Construction project management combines the responsibilities of a traditional project manager with the skills and expertise of the construction industry. Because construction projects are always changing, a successful construction project manager needs a wide range of skills and abilities to manage diverse teams and projects. If you’re new to construction project management, this article will walk you through the must-know basics, and the essential principles of budgeting, finance, organization, scheduling, conflict, and legal issues. You’ll also learn about the best universities to study construction project management, what it takes to get a job as a construction project manager, and hear from industry experts:
1. What Is Construction Project Management (CPM)?

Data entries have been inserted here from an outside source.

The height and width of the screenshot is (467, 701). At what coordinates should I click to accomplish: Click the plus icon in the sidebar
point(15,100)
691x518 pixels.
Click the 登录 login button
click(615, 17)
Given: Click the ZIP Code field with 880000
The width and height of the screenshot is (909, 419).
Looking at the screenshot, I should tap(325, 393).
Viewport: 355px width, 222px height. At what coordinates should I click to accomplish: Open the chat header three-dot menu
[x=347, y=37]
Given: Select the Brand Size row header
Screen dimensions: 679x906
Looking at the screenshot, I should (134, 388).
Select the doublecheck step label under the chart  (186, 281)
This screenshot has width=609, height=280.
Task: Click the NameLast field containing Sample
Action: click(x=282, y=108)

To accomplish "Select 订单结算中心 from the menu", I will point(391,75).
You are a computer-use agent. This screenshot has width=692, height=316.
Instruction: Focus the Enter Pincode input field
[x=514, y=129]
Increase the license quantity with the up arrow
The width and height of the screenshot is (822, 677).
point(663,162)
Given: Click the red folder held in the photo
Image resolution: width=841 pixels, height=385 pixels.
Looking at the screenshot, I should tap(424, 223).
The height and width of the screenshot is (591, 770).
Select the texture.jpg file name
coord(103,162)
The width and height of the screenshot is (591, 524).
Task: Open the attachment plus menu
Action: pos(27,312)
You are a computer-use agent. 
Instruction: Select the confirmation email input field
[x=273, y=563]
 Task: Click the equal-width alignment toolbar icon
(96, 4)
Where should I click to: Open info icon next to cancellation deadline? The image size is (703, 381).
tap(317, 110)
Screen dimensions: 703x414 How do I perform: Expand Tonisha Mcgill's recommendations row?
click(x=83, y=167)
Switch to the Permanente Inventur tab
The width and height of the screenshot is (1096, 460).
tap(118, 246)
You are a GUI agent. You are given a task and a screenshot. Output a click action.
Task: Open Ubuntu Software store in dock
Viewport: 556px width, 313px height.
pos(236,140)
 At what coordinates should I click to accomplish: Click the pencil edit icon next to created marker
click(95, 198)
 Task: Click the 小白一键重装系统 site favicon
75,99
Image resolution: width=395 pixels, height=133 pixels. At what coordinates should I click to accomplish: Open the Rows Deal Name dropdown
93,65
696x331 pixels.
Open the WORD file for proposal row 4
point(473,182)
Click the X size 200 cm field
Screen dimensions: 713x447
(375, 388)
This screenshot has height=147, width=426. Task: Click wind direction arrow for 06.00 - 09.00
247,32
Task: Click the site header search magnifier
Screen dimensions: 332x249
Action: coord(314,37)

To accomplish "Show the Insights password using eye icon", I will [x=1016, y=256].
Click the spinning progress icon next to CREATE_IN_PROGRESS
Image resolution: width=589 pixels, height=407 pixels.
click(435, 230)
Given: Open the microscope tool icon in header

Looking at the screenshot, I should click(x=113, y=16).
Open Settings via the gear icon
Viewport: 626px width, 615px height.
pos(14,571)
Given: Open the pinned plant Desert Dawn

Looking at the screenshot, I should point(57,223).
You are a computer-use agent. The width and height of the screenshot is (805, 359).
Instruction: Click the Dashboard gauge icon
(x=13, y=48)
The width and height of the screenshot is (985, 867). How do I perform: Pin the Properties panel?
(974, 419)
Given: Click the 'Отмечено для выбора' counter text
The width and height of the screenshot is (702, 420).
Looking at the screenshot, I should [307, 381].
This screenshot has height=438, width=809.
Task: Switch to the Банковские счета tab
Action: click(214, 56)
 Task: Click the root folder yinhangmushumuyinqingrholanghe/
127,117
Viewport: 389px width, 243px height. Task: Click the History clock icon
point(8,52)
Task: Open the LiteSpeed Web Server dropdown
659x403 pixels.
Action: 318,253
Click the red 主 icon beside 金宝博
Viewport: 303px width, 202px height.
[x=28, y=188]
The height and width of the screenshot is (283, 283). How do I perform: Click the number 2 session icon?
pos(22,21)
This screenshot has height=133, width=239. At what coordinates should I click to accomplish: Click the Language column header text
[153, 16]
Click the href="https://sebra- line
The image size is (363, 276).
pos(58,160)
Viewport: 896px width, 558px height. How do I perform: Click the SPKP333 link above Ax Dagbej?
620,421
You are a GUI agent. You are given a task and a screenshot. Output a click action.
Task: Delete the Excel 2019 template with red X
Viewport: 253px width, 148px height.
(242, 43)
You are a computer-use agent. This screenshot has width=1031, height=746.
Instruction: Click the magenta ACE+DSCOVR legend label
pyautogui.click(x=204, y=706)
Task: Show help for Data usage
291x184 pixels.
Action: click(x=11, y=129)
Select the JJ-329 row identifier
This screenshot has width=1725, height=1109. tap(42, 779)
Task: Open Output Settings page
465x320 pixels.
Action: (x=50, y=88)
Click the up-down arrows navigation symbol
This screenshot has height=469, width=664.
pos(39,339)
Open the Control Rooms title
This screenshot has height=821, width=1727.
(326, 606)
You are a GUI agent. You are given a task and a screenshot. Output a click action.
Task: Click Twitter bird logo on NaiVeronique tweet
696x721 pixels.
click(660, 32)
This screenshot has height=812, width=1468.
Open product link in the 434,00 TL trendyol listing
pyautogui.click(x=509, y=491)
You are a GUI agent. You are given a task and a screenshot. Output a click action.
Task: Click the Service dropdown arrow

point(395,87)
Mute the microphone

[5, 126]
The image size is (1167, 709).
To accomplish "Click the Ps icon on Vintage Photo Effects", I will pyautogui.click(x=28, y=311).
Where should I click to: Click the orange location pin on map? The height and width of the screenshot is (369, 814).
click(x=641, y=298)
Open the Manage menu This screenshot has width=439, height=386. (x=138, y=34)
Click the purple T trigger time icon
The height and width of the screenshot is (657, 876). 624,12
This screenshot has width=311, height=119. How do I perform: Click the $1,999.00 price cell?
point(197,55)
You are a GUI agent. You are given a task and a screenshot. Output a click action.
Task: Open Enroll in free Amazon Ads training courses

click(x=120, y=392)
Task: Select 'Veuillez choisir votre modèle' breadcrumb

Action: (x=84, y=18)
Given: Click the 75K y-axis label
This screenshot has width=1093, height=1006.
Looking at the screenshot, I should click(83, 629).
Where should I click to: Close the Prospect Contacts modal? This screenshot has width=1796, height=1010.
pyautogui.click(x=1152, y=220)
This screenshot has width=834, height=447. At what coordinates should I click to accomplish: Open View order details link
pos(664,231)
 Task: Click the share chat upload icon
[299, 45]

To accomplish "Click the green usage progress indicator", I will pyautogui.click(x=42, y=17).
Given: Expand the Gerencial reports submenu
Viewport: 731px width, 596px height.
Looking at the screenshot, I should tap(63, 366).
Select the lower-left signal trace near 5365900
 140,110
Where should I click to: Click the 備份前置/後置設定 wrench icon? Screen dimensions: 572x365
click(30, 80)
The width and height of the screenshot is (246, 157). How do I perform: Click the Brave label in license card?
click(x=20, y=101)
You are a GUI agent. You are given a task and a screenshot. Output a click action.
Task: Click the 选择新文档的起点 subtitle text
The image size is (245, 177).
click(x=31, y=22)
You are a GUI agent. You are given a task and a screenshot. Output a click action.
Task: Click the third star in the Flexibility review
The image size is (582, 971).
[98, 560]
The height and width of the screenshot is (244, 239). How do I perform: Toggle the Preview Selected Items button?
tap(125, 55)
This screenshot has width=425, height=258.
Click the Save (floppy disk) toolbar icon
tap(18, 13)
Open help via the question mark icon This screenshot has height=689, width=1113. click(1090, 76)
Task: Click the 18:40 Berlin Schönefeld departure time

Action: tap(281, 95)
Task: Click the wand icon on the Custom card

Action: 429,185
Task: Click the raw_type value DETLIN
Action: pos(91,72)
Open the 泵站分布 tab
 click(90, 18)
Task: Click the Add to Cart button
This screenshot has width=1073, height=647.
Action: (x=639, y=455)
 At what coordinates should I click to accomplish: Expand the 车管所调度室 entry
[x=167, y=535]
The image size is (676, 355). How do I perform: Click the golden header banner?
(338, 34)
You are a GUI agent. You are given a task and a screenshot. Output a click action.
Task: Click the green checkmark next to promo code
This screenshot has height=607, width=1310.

2. The Role of a Project Manager in Construction Management
3. The Role of a Contractor in Construction Management
4. How to Obtain a Construction Management
5. Business Models for Construction Projects
6. Project Management Principles and Process
1. What Is Construction Project Management (CPM)?
Project Management is the art of directing and coordinating human and material resources throughout the life of a project by using modern management techniques to achieve predetermined objectives of scope, cost, time, quality, and participating objectives. Construction project management involves the planning, coordination, and control over the various tasks involved in construction projects. This could include different types of construction projects, like agricultural, residential, commercial, institutional, industrial, heavy civil, and environmental. It typically includes complex tasks that change dramatically from project to project, and requires skills like strong communication, knowledge of the building process, and problem solving.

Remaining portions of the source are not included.